• **Exercises**:
1. From the algebra Q&A passage, lift out the part that opens with the words containing "Ans. Like terms" and closes with "the same variable.".
2. Answer these from the algebra Q&A passage:
(a) Which four mathematical operations does it list for forming algebraic expressions?
(b) What are the terms of the expression 3x + 2y - 5?
(c) What do like terms have in common?
3. Using the algebra Q&A passage, explain why 3x, 2y, and -5 count as the terms of the expression 3x + 2y - 5.

• **Passage shown**:
* * * * *

1. How are algebraic expressions formed?
Ans. Algebraic expressions are formed by combining constants, variables, and mathematical operations such as addition, subtraction, multiplication, and division.
2. What are the terms of an expression?
Ans. The terms of an expression are the individual components separated by the plus or minus signs. For example, in the expression 3x + 2y - 5, the terms are 3x, 2y, and -5.
3. What are like and unlike terms in algebraic expressions?
Ans. Like terms in algebraic expressions are terms that have the same variables raised to the same powers. Unlike terms are terms that have different variables or different powers of the same variable.
4. What are monomials, binomials, trinomials, and polynomials in algebraic expressions?

* * * * *

• **Data segment**:
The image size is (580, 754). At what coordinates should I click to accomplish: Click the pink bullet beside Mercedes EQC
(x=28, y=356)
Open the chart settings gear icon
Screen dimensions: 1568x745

* * * * *

• **Solutions in order**:
1.
Ans. Like terms in algebraic expressions are terms that have the same variables raised to the same powers. Unlike terms are terms that have different variables or different powers of the same variable.

2.
(a) Addition, subtraction, multiplication, and division.
(b) 3x, 2y, and -5.
(c) They have the same variables raised to the same powers.

3. The terms of an expression are the individual parts separated by plus or minus signs. In 3x + 2y - 5, those signs split the expression into 3x, 2y, and -5.